▸ **EXERCISE AIM**
All lines in the entries below that hold "arrow" make up the answer.

(Beginning of INPUT)

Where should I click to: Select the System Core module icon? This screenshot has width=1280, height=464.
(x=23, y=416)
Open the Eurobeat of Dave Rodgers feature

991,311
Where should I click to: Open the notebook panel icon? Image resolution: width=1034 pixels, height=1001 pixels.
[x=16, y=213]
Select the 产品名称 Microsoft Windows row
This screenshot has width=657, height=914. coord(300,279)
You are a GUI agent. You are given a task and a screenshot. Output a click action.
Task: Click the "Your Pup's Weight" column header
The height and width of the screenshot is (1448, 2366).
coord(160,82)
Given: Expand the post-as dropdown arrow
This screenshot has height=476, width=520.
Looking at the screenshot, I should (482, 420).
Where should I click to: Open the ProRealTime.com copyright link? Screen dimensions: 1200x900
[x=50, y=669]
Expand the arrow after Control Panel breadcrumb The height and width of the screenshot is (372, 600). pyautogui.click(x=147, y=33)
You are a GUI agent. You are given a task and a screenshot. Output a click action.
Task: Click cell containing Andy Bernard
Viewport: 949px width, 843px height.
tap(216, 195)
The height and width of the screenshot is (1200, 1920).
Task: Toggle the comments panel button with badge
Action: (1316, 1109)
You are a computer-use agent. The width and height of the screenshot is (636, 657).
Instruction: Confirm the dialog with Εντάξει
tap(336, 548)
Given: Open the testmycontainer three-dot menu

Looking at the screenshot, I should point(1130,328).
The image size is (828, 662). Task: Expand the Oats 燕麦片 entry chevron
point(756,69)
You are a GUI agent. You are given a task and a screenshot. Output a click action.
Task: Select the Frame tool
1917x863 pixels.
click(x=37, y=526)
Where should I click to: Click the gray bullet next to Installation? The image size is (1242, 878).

(End of INPUT)

▸ **WRITTEN ANSWER**
Given: Expand the post-as dropdown arrow
Expand the arrow after Control Panel breadcrumb The height and width of the screenshot is (372, 600). pyautogui.click(x=147, y=33)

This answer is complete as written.